__Exercise directions__: Rewrite the part that opens with the line containing "This screenshot has width=1600, height=900." and closes with the line containing "I want to click on column-header: 支付状态, so", replacing "GUI agent" with "screen agent" and leaving everything else unchanged. Give only that part.

↓

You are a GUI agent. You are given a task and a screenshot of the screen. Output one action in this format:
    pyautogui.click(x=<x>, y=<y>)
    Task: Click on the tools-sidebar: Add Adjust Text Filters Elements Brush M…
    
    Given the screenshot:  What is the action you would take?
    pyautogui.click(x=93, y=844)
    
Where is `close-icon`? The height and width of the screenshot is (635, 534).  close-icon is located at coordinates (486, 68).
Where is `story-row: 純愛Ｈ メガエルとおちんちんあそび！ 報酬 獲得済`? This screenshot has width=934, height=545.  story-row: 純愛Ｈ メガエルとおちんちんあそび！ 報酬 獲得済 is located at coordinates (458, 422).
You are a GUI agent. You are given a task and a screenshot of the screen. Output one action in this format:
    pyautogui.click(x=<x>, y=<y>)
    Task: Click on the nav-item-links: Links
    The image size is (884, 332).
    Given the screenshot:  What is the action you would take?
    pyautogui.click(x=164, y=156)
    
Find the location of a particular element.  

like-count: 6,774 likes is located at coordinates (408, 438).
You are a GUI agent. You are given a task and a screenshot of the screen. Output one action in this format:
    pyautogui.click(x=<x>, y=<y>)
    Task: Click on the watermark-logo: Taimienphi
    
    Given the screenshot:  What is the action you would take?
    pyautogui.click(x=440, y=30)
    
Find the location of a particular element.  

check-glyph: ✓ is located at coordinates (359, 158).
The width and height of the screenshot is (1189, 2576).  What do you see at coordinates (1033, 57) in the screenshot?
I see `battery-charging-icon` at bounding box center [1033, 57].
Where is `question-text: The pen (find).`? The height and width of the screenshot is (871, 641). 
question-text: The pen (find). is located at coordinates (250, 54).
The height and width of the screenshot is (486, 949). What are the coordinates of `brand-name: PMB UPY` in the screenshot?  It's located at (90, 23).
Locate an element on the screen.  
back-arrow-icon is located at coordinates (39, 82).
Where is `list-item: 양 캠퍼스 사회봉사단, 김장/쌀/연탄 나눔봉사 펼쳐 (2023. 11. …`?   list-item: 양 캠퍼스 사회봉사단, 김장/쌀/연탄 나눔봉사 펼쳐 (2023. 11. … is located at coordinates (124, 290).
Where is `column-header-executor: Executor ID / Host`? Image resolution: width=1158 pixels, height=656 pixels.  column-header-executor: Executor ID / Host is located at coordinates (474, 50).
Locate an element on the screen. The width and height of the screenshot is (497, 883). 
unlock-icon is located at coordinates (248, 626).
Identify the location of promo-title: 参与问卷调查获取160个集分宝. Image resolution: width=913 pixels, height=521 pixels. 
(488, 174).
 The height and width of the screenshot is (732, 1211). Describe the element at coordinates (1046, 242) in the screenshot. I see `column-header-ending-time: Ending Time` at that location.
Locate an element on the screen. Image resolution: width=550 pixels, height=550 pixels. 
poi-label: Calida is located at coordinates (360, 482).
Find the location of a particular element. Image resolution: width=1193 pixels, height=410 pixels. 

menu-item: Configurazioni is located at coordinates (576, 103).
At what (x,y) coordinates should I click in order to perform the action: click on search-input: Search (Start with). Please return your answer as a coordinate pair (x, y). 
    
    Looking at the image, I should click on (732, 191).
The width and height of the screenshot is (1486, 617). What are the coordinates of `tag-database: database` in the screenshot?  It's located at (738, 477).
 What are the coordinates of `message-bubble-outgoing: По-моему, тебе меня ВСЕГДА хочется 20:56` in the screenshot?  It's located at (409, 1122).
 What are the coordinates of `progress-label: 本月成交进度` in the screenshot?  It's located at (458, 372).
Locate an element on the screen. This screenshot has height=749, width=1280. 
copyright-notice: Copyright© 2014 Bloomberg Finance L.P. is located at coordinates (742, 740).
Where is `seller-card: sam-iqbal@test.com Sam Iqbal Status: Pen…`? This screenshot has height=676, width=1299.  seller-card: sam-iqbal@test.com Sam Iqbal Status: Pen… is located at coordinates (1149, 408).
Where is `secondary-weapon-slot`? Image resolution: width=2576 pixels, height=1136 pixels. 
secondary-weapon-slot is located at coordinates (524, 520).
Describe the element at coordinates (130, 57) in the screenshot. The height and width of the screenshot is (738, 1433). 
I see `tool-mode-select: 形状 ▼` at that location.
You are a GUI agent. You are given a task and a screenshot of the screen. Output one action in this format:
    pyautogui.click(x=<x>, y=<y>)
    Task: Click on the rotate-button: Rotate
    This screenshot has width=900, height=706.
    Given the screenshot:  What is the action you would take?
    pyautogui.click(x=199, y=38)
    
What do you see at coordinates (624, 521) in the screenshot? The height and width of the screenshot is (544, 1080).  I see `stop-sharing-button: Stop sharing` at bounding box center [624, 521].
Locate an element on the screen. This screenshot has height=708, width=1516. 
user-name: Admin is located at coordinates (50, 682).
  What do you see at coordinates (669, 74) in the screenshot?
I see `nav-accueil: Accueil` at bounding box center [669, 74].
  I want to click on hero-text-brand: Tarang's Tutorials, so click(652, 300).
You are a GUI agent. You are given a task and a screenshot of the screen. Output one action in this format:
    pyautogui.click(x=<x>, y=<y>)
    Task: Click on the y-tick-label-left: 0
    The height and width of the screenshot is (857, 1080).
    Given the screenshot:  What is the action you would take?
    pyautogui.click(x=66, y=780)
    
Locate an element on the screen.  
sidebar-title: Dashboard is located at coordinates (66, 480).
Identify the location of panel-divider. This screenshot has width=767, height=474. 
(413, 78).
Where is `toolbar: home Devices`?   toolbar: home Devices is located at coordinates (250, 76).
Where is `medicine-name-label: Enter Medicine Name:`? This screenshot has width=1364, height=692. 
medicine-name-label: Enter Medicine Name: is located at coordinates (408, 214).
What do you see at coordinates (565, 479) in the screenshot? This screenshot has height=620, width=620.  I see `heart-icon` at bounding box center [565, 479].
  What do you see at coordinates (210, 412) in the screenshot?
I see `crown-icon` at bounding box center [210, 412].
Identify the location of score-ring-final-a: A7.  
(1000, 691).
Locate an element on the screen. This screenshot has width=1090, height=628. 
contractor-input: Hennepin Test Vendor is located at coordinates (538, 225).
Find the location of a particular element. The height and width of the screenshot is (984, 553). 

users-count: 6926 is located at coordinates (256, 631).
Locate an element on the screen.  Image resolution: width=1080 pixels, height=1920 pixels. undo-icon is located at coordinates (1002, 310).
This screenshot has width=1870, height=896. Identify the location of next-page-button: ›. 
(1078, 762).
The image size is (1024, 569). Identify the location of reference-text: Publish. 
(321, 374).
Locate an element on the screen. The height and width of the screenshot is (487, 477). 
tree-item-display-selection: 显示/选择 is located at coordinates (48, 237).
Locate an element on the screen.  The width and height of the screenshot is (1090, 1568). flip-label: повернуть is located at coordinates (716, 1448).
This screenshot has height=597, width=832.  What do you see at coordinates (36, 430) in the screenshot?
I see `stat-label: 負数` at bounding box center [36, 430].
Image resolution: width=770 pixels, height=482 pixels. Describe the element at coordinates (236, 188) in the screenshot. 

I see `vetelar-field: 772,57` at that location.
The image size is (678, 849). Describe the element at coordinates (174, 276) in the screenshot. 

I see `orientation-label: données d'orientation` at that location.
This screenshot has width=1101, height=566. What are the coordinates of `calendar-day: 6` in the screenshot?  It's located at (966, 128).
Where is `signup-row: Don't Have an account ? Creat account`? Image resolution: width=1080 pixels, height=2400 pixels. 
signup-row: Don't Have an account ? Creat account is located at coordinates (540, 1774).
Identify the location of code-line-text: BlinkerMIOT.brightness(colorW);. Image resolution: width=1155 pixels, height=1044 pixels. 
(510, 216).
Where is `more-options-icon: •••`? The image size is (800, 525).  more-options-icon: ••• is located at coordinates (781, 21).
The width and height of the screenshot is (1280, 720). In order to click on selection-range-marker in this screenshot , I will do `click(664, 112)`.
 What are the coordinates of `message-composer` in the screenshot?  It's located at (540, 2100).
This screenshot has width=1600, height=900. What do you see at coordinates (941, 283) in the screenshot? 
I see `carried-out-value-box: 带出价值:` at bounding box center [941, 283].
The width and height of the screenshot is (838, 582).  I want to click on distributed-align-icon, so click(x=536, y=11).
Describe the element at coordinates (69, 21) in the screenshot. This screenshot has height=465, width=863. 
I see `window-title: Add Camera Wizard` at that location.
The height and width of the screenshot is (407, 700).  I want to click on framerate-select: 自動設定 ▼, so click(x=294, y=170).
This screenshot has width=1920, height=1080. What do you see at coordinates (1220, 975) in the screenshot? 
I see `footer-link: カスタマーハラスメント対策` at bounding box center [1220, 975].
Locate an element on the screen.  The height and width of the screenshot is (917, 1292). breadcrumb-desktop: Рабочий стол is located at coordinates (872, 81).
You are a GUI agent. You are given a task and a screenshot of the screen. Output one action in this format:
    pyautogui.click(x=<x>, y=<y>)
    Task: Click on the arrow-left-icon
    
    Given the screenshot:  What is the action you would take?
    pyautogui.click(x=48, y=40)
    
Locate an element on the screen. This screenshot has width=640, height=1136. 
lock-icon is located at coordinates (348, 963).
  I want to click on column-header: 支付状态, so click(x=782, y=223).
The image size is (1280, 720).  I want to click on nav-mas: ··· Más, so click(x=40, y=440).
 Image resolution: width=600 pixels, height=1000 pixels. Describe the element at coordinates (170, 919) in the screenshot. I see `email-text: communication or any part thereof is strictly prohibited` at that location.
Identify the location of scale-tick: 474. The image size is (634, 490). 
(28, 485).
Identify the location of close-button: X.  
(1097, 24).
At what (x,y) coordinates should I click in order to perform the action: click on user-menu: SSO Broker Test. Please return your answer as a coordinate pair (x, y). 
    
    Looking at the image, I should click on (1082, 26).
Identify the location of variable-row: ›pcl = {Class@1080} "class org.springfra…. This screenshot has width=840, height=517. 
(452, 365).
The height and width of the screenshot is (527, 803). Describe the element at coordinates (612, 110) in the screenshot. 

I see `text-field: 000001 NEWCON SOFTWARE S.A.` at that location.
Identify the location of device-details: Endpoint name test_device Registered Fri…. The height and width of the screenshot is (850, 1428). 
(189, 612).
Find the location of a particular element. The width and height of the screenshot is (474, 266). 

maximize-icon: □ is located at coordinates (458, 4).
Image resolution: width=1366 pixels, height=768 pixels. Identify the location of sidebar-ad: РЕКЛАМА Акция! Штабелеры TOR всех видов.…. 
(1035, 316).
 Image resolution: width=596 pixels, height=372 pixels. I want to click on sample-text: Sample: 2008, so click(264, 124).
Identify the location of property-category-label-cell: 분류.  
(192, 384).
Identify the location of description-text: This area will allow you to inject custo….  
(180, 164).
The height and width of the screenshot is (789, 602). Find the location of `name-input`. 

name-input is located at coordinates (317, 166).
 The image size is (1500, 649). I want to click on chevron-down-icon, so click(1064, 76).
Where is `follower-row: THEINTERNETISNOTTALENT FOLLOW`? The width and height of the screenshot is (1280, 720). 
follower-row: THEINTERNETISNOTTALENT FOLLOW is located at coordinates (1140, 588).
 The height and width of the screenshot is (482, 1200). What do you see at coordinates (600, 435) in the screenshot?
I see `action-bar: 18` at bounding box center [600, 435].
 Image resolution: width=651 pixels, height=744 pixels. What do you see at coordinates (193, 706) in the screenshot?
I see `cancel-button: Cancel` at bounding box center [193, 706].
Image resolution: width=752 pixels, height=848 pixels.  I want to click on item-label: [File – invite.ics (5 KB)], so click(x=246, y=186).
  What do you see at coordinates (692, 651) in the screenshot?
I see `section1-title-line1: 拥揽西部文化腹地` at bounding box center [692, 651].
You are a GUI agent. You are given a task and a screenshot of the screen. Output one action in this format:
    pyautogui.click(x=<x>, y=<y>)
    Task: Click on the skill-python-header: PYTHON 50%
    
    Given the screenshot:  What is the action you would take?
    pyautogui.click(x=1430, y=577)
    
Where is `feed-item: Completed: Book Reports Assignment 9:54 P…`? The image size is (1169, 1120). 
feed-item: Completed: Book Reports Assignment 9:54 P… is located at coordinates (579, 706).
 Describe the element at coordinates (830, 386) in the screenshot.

↑

__Solution to this task__:
This screenshot has width=1600, height=900. What do you see at coordinates (941, 283) in the screenshot? 
I see `carried-out-value-box: 带出价值:` at bounding box center [941, 283].
The width and height of the screenshot is (838, 582).  I want to click on distributed-align-icon, so click(x=536, y=11).
Describe the element at coordinates (69, 21) in the screenshot. This screenshot has height=465, width=863. 
I see `window-title: Add Camera Wizard` at that location.
The height and width of the screenshot is (407, 700).  I want to click on framerate-select: 自動設定 ▼, so click(x=294, y=170).
This screenshot has width=1920, height=1080. What do you see at coordinates (1220, 975) in the screenshot? 
I see `footer-link: カスタマーハラスメント対策` at bounding box center [1220, 975].
Locate an element on the screen.  The height and width of the screenshot is (917, 1292). breadcrumb-desktop: Рабочий стол is located at coordinates (872, 81).
You are a screen agent. You are given a task and a screenshot of the screen. Output one action in this format:
    pyautogui.click(x=<x>, y=<y>)
    Task: Click on the arrow-left-icon
    
    Given the screenshot:  What is the action you would take?
    pyautogui.click(x=48, y=40)
    
Locate an element on the screen. This screenshot has width=640, height=1136. 
lock-icon is located at coordinates (348, 963).
  I want to click on column-header: 支付状态, so click(x=782, y=223).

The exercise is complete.